Non conosco le motivazioni del cai veneto ma conosco molto bene l'atteggiamento dell'ente in appennino. Mi sembra che dove non ci sia una forza economica e politica delle stazioni (vedi dolomiti, sellaronda etc) che si impongono sulla pratica di sport invernali, impianti e sport estivi, il CAI diventa il paladino dei "divieti ai non iscritti o amici". Spesso l'utile ed efficiente finalità dell'ente si distorce nel considerare i "camminatori delle montagne" una sorta di elite slow food che ha maggiori diritti di godimento rispetto alla plebaglia di sciatori e biker.
La suddetta distorsioni in molti parchi appenninici (GS su tutti) diventa una sorta di ostracismo e fanatismo dei divieti in modo che i pochi "eletti" si possano godere la montagna indisturbati, senza impianti, piste, bici etc..
Peccato che l'etica radical chic green filoanimalistambientalista si scontri poi con un esigenza obiettiva: il turismo e l'economia delle stazioni non può reggersi sul solo turista esperto di trekking.
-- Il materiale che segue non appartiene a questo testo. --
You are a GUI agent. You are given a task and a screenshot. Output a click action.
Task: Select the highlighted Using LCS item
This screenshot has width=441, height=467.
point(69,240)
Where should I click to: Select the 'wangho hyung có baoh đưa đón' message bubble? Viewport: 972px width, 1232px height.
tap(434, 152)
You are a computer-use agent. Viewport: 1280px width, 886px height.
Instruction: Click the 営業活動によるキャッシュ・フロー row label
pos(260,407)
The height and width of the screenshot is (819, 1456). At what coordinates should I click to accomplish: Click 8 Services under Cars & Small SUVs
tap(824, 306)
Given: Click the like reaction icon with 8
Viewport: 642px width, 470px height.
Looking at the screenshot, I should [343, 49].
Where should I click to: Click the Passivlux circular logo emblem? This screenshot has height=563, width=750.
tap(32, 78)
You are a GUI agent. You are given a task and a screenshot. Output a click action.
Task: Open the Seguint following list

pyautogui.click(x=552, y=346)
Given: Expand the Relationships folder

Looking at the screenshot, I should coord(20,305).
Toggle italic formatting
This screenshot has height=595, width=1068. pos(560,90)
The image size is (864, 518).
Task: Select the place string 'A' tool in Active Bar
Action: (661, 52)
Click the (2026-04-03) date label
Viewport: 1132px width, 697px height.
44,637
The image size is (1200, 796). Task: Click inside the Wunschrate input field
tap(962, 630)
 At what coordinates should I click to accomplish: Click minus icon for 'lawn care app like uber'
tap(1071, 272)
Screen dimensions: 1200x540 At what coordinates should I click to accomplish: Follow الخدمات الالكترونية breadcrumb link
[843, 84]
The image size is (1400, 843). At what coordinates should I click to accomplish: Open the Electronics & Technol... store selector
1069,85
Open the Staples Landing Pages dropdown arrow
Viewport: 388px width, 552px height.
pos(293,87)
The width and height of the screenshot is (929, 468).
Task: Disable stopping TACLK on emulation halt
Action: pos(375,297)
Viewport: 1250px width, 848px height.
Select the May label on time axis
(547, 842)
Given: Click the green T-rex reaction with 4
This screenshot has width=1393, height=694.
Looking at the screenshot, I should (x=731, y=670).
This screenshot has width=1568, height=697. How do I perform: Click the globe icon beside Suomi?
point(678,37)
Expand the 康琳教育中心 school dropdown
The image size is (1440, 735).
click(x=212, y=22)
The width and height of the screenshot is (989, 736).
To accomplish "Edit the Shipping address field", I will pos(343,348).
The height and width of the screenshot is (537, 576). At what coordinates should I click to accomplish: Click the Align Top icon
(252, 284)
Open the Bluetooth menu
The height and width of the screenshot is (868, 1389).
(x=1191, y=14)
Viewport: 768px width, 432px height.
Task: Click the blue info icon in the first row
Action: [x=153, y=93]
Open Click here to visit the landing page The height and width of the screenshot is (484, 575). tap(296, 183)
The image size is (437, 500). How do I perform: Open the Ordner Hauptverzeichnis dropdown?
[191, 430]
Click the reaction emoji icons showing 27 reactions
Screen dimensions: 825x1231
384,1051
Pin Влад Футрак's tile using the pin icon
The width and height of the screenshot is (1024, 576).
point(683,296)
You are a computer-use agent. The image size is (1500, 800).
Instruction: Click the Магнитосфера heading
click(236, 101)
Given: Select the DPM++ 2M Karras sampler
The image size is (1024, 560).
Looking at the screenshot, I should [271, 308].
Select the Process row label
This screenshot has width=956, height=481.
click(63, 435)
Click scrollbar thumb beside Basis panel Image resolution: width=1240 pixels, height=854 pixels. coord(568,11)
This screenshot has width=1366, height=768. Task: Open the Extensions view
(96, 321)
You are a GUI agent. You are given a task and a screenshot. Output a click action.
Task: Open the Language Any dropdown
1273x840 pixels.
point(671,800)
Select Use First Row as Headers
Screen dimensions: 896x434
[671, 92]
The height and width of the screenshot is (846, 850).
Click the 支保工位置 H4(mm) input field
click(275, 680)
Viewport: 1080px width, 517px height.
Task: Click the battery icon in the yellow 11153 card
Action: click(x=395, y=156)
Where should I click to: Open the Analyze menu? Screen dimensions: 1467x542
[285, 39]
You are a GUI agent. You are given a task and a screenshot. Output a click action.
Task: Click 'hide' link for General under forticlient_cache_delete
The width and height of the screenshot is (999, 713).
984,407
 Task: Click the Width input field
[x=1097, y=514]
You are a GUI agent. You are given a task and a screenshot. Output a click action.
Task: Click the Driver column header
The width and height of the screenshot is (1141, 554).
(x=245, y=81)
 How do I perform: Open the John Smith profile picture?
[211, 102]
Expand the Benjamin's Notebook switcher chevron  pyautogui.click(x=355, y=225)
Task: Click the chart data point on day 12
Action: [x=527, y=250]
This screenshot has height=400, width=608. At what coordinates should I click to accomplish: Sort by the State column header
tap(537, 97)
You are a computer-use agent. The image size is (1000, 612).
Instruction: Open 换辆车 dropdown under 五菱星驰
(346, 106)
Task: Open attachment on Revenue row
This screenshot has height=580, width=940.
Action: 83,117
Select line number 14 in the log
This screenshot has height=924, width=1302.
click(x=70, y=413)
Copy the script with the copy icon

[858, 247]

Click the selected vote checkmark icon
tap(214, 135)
Soprattutto in contesti di grande presenza "mordi e fuggi" come quello appeninico (immagino simili le Prealpi) il camminatore magari viene da casa col panino e borraccia, si fa il giro e torna, alla stazione non lascia un euro se non qualche gas di scarico della sua vettura, e un sacchetto di rifiuti, speriamo smaltito regolarmente nel cestino. La stazione montana, esasperando il concetto, ha ricavi minimi o nulli su questo tipo di turismo. La situazione migliora lievemente con il coinvolgimento di impianti e rifugi, ma l'economia della stazione è ben altra cosa con lo sci in inverno, gli impianti aperti primavera-autunno per la mtb, che consentono di aumentare le entrate e ottimizzare gli ammortamenti degli investimenti.
Un altro aspetto importante è che come lo sci, la mtb è uno sport costoso e chi la affronta ha un certa propensione alla spesa, sicuramente diversa da chi investe in un paio di scarponcini e si porta il panino da casa. Il biker come lo sciatore è spesso un soggetto con buona propensione al consumo, spendendo 2-3-4-5000 euro tra bici attrezzature, costi di manutenzione , accessori non si tira certo indietro difronte al pagamento di un abbonamento giornaliero o settimanale, di un pranzo in rifugio, di una birra prima di andare via, di fare 1/2 notti invece che tornare in giornata.
Il cliente biker è una risorsa economica importante e l'economia del turismo montano, soprattutto in ottica di sviluppo futuro ha bisogno dei bikers come degli sciatori in inverno, chi prima lo ha capito sta gia avanti.
Questo non vuol dire trasformare le montagne in assembramenti di personaggi vestitti con colori sgargianti, urla, rutti con boccali di birra e distruggere boschi e pendii per farci passare le bici. Vuol dire investire anche nella tutela ambientale (senza soldi anche il parco diventa abbandonato), fare manutenzione, sicuramente farai qualche sentiero in più ma potresti piantare alberi, mettere in sicurezza pendii, pulire canali e scarichi per prevenire allagamenti, etc.. Ad esempio noto che ancora oggi non si vedono iniziative importanti di stazioni che investono quota dei ricavi in rimboschimento per sopperire ai danni di vai, le cui cicatrici sono evidenti in molti versanti.
E' sicuramente corretto auspicare che come in liguria e altri contesti la valorizzazione del turismo a due
ruote avvenga con la preparazione di percorsi dedicati, meglio per tutti sicuramente, ma non sempre e in tutti i contesti ciò sarà comunque possibile. Per cui invece che auspicare il divieto alla bici dove manchi un percorso dedicato l'approccio dovrebbe essere di educare e valorizzare la convivenza dove necessaria.
Da questo punto di vista la presenza di CAI con settore MTB non puo che essere positiva.